Donald Trump made the case for eminent domain at Saturday night’s ABC debate, arguing for the government’s right to seize property for infrastructure projects in exchange for appropriate compensation.
“Eminent domain is an absolute necessity for a country — for our country. Without it, you wouldn’t have roads,” Trump said. “You wouldn’t have hospitals. You wouldn’t have anything. You wouldn’t have schools. You wouldn’t have bridges.”
Trump is right. Eminent domain paved the way for major infrastructure projects now taken for granted in the U.S. Water supplies, highways, subways, and other sprawling public projects required the government’s power to buy private land. Eminent domain has also been used to create and preserve public parks, like Rock Creek Park in DC and Redwood National Forest in California.
Eminent domain isn’t always used for public projects, and is sometimes exploited to transfer private land to a private company. That’s where the controversy over its use divides conservatives. As Jeb Bush pointed out, Trump himself used eminent domain to try to seize property from an unwilling widow in order to build a limousine parking lot for his casino.

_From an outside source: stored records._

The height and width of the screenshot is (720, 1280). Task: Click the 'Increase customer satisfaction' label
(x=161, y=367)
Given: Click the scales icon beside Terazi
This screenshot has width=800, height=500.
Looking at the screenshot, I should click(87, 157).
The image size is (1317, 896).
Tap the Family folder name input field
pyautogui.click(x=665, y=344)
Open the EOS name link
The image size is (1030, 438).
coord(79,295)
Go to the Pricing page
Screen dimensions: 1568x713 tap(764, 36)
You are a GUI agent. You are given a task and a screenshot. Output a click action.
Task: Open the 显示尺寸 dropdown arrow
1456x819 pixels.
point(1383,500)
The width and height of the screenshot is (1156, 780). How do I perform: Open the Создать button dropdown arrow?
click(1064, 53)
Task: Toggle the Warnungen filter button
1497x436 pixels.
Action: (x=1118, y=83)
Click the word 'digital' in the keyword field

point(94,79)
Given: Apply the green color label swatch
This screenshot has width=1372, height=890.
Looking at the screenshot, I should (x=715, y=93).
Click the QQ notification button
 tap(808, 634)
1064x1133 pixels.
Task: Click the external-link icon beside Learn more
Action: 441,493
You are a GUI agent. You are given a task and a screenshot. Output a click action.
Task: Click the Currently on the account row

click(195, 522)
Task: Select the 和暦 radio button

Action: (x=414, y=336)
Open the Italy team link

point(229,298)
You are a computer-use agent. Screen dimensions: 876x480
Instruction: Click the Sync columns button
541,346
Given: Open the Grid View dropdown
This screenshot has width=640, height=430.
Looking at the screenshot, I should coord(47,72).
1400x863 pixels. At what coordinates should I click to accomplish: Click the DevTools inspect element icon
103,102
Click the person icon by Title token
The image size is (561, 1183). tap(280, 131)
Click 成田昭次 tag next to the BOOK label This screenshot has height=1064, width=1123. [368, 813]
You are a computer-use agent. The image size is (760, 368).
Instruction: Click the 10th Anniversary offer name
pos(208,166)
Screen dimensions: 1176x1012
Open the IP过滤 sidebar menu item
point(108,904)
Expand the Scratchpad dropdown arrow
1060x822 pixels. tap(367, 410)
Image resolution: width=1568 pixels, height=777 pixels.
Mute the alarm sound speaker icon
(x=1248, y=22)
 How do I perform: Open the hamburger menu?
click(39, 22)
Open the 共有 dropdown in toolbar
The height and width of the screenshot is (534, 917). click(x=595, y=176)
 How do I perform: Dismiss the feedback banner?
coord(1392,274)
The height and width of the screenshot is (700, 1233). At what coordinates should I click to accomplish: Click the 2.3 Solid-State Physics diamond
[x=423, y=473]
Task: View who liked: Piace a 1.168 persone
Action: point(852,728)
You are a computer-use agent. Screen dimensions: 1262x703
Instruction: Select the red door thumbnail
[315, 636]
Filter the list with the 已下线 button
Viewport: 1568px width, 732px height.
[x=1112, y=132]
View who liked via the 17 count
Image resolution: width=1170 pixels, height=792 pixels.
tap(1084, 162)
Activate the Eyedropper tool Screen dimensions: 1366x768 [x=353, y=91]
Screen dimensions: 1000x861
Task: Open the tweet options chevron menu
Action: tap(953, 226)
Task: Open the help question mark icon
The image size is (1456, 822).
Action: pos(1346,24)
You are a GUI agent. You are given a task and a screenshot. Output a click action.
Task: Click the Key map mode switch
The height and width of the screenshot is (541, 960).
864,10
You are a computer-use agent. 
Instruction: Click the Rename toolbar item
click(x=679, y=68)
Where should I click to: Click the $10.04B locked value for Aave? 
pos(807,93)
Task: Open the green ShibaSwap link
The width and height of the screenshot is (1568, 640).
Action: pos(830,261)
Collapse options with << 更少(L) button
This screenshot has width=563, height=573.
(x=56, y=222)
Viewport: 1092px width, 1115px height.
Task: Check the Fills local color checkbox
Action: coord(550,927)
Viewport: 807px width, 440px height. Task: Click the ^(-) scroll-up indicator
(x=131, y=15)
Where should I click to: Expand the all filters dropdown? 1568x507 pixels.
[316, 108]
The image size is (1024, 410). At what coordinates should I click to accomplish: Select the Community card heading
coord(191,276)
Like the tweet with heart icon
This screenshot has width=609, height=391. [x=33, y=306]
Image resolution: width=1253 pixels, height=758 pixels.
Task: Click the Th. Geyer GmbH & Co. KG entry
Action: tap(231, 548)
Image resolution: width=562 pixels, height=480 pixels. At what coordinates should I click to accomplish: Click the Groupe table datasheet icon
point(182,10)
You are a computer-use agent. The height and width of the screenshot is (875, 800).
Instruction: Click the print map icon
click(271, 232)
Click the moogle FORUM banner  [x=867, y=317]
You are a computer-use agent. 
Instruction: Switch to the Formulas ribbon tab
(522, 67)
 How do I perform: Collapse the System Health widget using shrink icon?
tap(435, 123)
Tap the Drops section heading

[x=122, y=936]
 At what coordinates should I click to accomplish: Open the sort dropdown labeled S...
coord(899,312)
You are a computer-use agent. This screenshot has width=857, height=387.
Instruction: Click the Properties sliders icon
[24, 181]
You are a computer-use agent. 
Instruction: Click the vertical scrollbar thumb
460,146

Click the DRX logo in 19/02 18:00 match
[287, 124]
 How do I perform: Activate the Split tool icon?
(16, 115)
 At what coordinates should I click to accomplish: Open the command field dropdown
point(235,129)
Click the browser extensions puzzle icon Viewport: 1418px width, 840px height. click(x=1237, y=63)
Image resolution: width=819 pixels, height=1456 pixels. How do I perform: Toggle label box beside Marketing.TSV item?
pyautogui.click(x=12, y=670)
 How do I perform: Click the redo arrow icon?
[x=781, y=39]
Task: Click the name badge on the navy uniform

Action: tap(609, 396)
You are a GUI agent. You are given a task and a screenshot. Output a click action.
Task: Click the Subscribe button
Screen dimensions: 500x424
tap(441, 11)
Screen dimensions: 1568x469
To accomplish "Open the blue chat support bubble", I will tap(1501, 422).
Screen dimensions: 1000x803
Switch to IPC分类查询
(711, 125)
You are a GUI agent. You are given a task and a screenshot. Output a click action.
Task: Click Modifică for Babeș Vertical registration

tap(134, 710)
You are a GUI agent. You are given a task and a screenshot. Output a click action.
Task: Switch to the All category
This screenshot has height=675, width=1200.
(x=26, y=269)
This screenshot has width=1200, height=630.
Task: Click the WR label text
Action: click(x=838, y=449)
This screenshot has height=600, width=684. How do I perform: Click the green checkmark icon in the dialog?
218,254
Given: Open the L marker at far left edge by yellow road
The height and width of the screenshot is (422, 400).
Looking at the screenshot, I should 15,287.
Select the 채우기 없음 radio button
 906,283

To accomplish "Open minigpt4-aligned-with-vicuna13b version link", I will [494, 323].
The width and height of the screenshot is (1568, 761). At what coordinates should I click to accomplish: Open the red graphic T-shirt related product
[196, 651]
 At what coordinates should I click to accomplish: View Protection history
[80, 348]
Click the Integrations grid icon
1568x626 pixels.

Jeb has used Trump’s support of eminent domain to attack the business mogul in campaign ads as well as during the debate. But Trump pointed out that big projects popular with conservatives, like the Keystone XL Pipeline, have similarly taken advantage of eminent domain. TransCanada, the company behind the Keystone XL Pipeline, used eminent domain to intimidate landowners along the pipeline route. Conservative opponents of eminent domain stayed silent at the time.
The issue is particularly sensitive in New Hampshire, as the state is currently embroiled in a debate over the Northern Pass project. That plan, which has dragged on for years, would take land to build a route to transfer hydro-power from Canada into the state. New Hampshire governor Maggie Hassan has been skeptical of the project.